Alright, now putting aside that when a girl reaches the ripe old age of ahem, thirty something, she has been to one too many shower. bridal showers. baby showers.

One too many weddings.

Perhaps, even, one too many bachelorette parties.

But, even still, really? Seriously? Despite my slight hesitation to partake in wedding charades, isn’t it absolutely appalling that a group of women cannot have a conversation at a bridal shower without at least one of them bringing up the subject of the latest fad diet? Or calories? Or restriction? Or diet drugs?

Can’t we all just talk about the things that truly matter? Can’t we talk about our bodies like we do machines, and let ourselves get healthier by realizing we have to fuel this machine, and enjoy ourselves a little along the way?

Why this?

Why the judgment?

Why the envy?

Why the intolerable discussion of plans that are unbelievably bad for you (regardless of what a doctor says-and I retain my right to this opinion)

Seriously?

I mean, seriously?

Come on, people. COME ON.

What have we done to ourselves? And, whatever it is, let’s stop. Because there are WAY more fun things to talk about at a bridal shower than the fact that you think your hips are too big, that you should take a drug that makes your body thinks it is pregnant to lose weight, or that eating no carbohydrates at all will make you thin (and really, really sad and sick).

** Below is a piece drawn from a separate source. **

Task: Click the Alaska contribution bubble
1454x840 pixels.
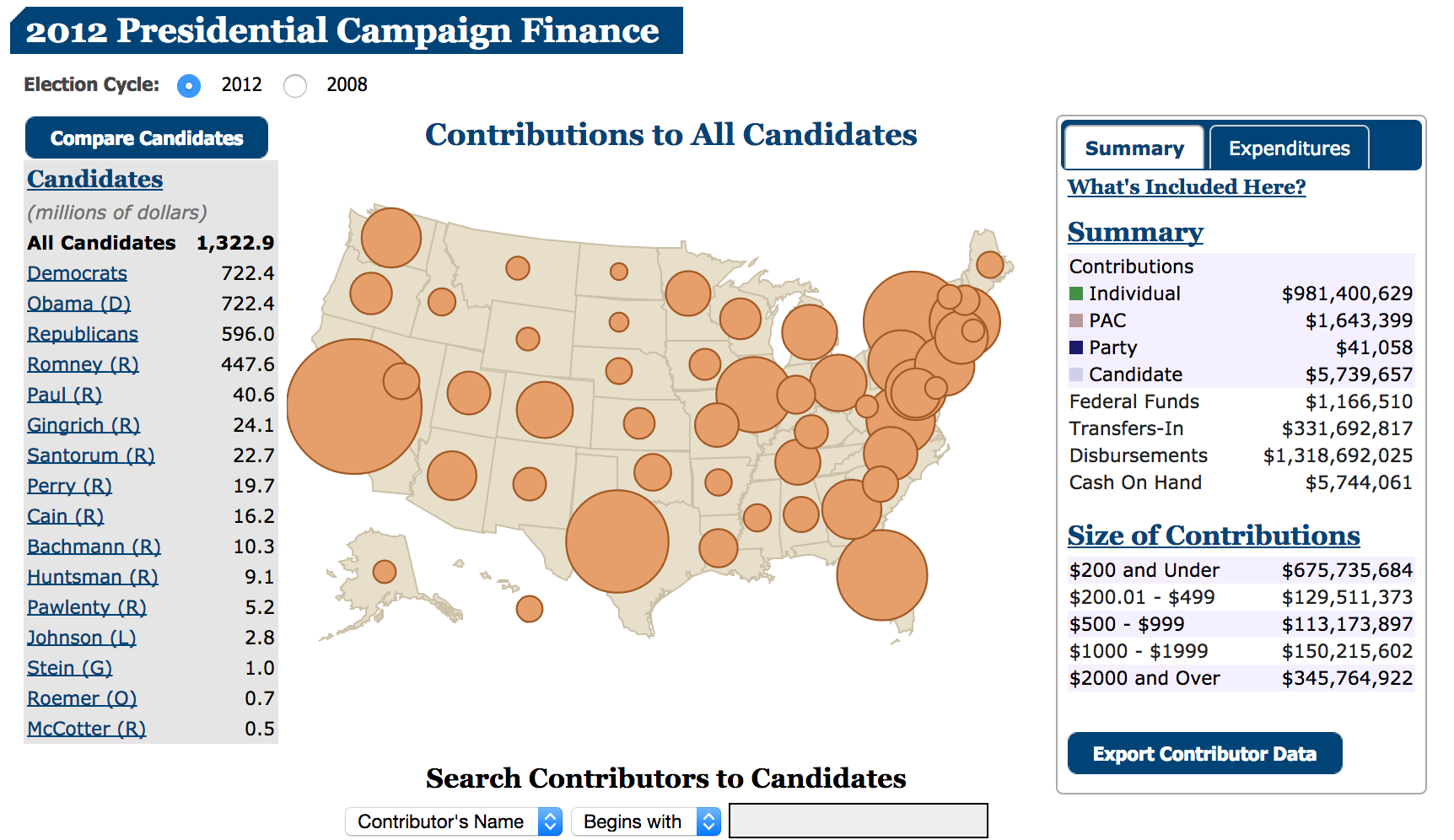Action: pyautogui.click(x=385, y=572)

I started to say something, but the words got stuck in my throat, and I realized. I cannot be the Debbie Downer at this party. They don’t want me here raining on their I hate fat parade. But, I also realized something else. In as much as Girl Eat reaches just one person, just one person who realizes that food is not evil, that diets do not work, and that listening to our bodies is the way to go (along with beauty comes in all sizes, and do not judge yourself so harshly), then it appears I have found my sense of purpose again.

Welcome back everyone.

And, while I am appalled at the discussions that went on at that bridal shower, let me say this. I thank the women who helped me realize how important Girl Eat truly is.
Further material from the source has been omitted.